Il est extrêmement difficile aujourd’hui de comparer, analytiquement, les politiques bioéconomiques qui sont mises en oeuvre par chacun de ces pays. La bioéconomie est en effet multiforme et fortement multi-politiques par nature (avec une dizaine de grandes filières systémiques combinant des marchés extrêmement diversifiés qui relèvent de secteurs économiques très différents). La bioéconomie touche en fait à une infinité de facteurs (carbone, énergie, matériaux, chimie, climat, territoires, R§D, innovation, emplois, ingénierie financière, politique forestière, politique agricole, politique des déchets, écologie…). L’élaboration d’un « parangonnage » classique de ces stratégies bioéconomiques serait donc vain, et qui plus est quasiment impossible à mener à bien.
Il est par contre intéressant de comparer les fondamentaux stratégiques de chacun de ces pays en termes de bioéconomie. Ils sont très éclairants.
L’Allemagne cherche ainsi principalement, par tous les moyens, à pallier son déficit en « électricité sans carbone » après l’abandon de sa filière nucléaire, et à compenser « en vert » son recours massif au charbon et à la lignite. Notre voisin cherche ainsi à disposer d’une électricité verte « en base », que ni le solaire, ni l’éolien (intermittents et aléatoires) ne peuvent lui fournir. D’où les politiques marquées qui sont ou ont été promues en Allemagne pour valoriser les bioressources abondantes de ce pays (même si, comme souvent en Allemagne, les mesures prises furent parfois excessives et suivies d’une marche-arrière, comme en matière de biodiesel par exemple…). C’est le cas de la méthanisation dédiée sur ressources agricoles qui est le plus flagrant (800 000 ha de maïs furent ensemencés en Allemagne pour produire de la bioélectricité de méthanisation, au rendement limité, et sans même que la chaleur cogénérée soit toujours valorisée… 800 000 ha représentent par exemple les deux tiers des surfaces françaises totales de cultures à biocarburants !).

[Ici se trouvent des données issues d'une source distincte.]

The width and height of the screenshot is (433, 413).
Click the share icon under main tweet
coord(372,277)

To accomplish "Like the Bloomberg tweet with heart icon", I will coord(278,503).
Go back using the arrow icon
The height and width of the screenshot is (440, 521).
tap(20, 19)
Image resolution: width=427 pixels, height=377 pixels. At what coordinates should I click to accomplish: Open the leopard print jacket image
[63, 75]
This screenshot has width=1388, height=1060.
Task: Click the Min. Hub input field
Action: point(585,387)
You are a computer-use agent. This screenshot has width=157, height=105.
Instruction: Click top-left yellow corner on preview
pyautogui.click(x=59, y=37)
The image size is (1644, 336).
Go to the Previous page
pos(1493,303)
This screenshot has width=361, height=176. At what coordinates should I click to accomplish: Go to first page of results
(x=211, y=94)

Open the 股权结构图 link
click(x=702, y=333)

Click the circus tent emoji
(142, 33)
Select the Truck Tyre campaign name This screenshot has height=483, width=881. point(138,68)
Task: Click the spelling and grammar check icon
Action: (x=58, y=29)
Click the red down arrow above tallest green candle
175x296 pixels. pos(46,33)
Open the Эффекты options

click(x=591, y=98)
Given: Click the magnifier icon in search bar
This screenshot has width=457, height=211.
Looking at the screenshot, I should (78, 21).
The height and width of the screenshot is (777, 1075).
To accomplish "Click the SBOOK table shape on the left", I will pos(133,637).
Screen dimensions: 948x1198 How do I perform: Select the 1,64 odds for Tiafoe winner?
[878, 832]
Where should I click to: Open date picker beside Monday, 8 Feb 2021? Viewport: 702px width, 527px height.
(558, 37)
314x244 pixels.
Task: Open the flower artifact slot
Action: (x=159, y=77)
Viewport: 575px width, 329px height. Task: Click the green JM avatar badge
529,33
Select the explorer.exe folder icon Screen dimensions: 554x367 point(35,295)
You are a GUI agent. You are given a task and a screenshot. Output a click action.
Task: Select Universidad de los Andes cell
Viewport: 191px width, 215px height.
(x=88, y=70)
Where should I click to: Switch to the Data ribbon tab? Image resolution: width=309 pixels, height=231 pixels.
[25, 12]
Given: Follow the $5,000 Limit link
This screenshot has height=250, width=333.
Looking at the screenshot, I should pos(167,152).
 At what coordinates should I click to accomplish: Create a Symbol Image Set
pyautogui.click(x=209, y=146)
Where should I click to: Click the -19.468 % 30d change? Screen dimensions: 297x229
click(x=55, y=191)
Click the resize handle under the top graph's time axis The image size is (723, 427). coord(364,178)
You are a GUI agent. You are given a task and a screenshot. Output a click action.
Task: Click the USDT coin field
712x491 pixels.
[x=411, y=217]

De même, des tarifs de rachat élevés d’électricité « verte » (par exemple, pour le bois énergie) furent mis en œuvre pour favoriser la bio-cogénération, avec parfois des conséquences néfastes sur l’approvisionnement en bois concurrent de la filière panneaux allemande, voire même sur l’égalité de concurrence entre opérateurs français et allemands pour l’approvisionnement en bioressources achetées dans notre pays. L’Allemagne pousse néanmoins très efficacement chez elle, sous un autre angle, la chimie biosourcée, les néo-matériaux, la recherche et l’innovation, dans une logique de recherche maximale de valeur ajoutée industrielle. Le « German Council for Bioeconomy » qui vient d’être institué (auprès du Ministère fédéral de la recherche) en est le témoignage.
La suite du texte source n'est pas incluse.